The rest of Tom’s advice is akin to the psycho-babble of American talk show hosts and guests. Renewing marriage vows? What does that mean? And is Britain about to renew marriage vows with Scotland or is it heading for divorce? Does the UK seek advice from the Lebanese ambassador in London? And why do I get the feeling that if the Lebanese ambassador in London were to draft a letter similar to Tom’s, she would be deported at once.
Finally, if Tom and his government like the Lebanese so much, why do the visa requirements make it virtually impossible for any Lebanese to visit the UK unless they are among the rich and powerful of Lebanon? Maybe Tom’s letter is addressed to the political and economic elite of Lebanon, as it is doubtful that Tom ever wines and dines with average Lebanese, or with poor Lebanese (outside of those who work in the kitchen of his embassy).
Nevertheless, I will take the advice of Tom to heart: I will ignore his letter.

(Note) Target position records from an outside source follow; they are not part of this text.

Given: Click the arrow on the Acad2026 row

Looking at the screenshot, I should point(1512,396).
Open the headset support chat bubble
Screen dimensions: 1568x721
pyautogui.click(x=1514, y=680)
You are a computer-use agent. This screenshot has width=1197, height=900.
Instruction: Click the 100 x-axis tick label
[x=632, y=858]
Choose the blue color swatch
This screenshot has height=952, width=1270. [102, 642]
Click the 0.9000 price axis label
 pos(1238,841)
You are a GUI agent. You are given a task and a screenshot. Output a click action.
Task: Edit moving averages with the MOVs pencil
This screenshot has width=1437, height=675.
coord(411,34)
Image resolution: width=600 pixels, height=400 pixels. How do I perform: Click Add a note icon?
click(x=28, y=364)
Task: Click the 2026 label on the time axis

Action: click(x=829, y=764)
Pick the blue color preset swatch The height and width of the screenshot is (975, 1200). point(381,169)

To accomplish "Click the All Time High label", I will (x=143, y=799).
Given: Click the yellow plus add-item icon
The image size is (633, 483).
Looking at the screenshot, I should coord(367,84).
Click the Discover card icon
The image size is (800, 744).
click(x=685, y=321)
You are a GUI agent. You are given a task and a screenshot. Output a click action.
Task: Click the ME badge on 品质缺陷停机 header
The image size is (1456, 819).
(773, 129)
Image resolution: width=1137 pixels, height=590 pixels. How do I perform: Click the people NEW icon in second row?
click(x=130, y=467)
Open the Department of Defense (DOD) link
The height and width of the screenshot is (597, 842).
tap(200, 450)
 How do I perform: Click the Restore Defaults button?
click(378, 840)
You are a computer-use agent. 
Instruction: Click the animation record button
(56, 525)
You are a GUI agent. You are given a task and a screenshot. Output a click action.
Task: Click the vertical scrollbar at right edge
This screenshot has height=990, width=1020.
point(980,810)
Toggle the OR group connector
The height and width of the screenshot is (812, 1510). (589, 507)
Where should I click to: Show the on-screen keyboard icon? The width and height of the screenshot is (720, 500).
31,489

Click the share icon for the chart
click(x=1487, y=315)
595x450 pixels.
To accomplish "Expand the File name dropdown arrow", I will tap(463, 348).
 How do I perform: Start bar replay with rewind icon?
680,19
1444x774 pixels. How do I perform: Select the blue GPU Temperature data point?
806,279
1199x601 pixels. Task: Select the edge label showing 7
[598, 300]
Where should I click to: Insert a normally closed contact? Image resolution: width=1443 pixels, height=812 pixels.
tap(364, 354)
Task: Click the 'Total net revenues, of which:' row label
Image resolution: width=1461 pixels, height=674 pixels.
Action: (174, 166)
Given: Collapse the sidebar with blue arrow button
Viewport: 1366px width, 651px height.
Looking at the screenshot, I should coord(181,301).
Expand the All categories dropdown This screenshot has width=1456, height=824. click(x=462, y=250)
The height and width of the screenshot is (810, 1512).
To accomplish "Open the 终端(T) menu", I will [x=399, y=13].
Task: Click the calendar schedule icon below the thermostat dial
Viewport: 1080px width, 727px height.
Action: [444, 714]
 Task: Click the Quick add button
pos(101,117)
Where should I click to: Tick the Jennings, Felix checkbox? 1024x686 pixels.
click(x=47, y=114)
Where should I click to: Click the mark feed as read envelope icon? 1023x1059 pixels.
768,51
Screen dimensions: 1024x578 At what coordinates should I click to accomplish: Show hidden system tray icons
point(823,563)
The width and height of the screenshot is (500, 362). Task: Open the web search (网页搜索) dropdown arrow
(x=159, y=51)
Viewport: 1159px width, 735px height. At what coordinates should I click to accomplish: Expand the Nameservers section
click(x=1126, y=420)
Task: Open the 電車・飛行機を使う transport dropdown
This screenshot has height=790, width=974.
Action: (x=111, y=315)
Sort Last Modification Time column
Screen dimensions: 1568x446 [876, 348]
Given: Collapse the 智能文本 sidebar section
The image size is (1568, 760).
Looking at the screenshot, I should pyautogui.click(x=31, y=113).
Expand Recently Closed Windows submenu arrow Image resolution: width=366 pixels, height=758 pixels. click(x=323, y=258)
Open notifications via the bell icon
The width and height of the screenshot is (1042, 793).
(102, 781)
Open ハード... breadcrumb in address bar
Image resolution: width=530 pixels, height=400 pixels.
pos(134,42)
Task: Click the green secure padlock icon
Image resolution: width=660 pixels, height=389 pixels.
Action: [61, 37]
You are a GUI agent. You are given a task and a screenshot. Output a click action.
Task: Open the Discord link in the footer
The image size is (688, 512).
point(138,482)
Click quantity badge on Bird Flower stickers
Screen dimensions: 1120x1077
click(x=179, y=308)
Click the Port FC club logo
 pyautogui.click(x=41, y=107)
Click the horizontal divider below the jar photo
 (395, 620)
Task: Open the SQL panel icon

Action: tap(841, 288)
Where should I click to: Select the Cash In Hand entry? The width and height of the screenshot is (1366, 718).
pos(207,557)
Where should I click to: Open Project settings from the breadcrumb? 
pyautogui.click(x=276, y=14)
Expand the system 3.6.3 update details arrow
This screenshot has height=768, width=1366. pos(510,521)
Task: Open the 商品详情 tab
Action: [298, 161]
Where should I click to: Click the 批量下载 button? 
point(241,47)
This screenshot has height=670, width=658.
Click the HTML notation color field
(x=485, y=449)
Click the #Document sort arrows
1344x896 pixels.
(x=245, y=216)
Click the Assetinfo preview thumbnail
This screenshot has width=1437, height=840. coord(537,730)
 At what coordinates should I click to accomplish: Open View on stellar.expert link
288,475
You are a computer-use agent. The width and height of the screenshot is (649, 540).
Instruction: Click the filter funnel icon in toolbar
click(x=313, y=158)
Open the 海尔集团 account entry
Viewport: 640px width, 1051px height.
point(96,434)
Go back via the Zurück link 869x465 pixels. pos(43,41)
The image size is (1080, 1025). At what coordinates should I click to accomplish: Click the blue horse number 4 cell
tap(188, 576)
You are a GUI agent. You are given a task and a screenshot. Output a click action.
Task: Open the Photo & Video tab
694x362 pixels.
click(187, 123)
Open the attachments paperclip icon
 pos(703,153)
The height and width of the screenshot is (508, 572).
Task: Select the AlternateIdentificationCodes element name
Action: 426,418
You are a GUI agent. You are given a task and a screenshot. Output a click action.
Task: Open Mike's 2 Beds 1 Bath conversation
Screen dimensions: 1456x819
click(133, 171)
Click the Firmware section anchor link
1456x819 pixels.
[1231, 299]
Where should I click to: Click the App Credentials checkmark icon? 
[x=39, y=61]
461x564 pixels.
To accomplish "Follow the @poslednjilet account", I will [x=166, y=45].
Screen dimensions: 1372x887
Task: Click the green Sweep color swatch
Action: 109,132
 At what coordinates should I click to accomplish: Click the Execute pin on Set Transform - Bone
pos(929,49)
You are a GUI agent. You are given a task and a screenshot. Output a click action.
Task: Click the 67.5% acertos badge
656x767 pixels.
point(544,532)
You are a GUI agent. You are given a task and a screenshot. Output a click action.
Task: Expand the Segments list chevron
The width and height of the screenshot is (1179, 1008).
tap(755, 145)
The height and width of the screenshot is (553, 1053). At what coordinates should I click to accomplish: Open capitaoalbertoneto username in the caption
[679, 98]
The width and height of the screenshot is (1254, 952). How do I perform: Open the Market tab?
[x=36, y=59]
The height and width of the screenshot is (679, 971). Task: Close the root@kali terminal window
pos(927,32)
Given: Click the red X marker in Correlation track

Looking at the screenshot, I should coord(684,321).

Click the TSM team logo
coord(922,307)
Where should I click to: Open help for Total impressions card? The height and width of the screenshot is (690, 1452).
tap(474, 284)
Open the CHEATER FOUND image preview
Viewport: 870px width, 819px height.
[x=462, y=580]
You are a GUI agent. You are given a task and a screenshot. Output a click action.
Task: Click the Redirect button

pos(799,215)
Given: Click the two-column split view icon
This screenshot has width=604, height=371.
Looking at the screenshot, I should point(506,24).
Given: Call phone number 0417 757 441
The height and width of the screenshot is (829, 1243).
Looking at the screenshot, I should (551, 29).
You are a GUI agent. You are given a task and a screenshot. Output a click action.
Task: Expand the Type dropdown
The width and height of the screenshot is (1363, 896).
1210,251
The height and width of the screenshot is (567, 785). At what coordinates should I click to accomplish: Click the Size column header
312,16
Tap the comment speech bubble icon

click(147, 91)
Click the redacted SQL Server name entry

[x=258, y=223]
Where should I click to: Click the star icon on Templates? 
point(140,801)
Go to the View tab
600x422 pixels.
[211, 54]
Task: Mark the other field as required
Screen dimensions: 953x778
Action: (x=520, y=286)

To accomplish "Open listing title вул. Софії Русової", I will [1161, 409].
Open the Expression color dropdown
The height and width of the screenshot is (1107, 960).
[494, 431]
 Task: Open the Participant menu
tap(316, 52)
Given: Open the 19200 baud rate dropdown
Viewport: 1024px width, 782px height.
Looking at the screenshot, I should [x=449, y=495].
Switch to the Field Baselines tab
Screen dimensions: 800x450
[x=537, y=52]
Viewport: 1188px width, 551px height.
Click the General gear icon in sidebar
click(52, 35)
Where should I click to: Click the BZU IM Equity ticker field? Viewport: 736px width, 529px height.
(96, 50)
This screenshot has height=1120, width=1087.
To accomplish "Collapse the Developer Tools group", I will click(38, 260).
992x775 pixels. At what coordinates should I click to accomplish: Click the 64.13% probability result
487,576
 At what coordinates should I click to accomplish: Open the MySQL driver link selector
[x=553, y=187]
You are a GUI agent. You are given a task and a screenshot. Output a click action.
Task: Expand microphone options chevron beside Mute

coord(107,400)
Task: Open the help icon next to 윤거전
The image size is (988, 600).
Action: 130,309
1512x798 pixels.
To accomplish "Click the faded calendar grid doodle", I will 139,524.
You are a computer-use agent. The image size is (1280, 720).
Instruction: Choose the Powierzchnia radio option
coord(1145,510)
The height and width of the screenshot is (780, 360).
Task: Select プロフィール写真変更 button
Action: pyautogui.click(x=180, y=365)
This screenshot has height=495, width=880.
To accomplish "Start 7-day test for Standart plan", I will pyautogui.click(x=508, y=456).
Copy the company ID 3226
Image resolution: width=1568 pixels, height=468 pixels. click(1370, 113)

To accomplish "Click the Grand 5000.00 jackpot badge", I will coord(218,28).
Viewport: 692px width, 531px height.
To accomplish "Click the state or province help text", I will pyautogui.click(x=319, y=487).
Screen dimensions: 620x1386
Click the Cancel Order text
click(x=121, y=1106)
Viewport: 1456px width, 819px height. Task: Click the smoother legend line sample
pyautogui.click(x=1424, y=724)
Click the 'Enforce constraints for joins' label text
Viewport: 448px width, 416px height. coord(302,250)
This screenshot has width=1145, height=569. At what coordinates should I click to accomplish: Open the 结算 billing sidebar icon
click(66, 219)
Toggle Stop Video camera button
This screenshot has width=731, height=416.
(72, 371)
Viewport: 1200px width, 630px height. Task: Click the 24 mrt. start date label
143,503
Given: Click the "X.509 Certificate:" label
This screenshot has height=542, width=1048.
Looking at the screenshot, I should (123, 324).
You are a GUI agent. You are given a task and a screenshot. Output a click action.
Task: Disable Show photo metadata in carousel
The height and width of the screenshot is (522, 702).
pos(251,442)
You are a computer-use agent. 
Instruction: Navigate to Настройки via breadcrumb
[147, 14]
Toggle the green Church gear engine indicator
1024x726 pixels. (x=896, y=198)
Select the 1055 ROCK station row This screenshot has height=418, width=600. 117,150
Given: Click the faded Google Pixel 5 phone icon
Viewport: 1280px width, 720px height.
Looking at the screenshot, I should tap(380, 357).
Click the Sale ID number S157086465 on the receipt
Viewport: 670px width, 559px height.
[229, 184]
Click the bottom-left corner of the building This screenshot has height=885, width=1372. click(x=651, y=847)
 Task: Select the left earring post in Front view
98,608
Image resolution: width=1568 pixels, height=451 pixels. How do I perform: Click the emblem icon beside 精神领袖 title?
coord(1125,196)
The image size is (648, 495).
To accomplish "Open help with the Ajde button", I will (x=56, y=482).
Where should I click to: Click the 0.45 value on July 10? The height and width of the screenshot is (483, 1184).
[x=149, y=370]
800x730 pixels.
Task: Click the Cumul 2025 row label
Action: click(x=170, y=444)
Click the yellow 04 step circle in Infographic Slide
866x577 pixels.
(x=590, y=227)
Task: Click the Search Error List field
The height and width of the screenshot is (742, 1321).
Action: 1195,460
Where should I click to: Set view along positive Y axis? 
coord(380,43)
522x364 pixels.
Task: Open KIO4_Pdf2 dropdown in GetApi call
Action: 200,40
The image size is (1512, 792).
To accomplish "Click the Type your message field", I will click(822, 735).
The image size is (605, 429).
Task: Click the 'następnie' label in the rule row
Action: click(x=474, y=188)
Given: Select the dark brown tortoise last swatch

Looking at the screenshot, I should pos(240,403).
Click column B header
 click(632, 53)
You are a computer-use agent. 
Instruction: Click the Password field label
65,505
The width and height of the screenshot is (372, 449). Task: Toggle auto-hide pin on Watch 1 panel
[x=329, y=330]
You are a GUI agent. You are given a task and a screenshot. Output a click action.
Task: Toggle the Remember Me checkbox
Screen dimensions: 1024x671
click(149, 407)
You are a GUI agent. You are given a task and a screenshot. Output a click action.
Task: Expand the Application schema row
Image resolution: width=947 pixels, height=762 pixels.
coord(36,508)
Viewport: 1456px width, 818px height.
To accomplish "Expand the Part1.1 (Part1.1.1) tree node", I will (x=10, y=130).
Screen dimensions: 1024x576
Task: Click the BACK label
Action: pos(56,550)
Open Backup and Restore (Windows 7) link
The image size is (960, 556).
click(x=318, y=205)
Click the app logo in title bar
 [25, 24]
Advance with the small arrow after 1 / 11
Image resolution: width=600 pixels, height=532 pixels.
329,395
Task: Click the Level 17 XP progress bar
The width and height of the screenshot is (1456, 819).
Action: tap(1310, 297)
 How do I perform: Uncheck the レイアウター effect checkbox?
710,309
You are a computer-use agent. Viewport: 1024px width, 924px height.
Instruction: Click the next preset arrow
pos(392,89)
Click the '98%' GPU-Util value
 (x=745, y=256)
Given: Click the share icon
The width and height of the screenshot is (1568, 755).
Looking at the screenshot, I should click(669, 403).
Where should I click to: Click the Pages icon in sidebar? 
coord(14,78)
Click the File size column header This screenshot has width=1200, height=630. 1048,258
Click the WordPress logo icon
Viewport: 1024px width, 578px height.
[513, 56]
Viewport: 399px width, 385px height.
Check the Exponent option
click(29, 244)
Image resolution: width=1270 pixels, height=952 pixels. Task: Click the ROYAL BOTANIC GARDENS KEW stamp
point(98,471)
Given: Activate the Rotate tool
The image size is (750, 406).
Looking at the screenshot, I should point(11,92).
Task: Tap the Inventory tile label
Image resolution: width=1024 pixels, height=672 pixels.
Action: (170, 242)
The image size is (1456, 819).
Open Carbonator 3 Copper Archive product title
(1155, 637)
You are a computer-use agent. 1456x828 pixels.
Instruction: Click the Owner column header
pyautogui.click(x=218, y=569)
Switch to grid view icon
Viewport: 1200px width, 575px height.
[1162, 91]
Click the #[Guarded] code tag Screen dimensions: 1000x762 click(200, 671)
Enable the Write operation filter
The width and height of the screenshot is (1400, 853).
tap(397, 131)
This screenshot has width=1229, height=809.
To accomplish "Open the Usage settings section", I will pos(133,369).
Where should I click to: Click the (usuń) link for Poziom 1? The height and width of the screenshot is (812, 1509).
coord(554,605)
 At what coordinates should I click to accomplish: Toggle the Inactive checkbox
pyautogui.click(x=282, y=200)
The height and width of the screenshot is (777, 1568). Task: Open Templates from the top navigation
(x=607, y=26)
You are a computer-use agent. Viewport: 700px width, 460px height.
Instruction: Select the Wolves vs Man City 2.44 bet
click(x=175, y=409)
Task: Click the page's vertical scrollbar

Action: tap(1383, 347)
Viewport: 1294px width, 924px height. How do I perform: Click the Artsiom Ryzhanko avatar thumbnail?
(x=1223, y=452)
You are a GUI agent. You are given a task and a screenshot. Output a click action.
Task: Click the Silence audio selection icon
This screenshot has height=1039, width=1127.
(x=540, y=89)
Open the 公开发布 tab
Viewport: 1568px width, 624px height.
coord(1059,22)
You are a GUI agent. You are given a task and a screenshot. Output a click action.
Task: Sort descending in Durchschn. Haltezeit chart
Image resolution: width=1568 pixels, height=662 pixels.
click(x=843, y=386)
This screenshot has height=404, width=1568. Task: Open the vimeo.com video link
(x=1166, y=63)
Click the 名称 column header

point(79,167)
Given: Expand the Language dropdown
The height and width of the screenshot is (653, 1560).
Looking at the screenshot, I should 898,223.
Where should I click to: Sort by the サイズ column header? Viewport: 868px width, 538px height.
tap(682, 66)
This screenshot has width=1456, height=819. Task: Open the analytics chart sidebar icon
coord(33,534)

PS – I exchanged a few lines with Tom on Twitter, and he said in response to my critique that he was merely expressing his views. I answered by saying that he would never dare criticize, say, the government and society of Saudi Arabia. I dared him to have his colleague in Riyadh draft such a letter to the Saudi people. He answered by sending me the routine human rights evaluation of Saudi Arabia (which is part of an annual global assessment that the UK and US do but without any policy implication). He must have known that does not suffice, and that his government and all of its ambassadors are required to adhere to the highest norms of prostration and subservience in dealing with the House of Saud. Too bad, Tom, that Lebanon has not extracted its oil and gas yet. I bet you that you would have not drafted your letter in that case.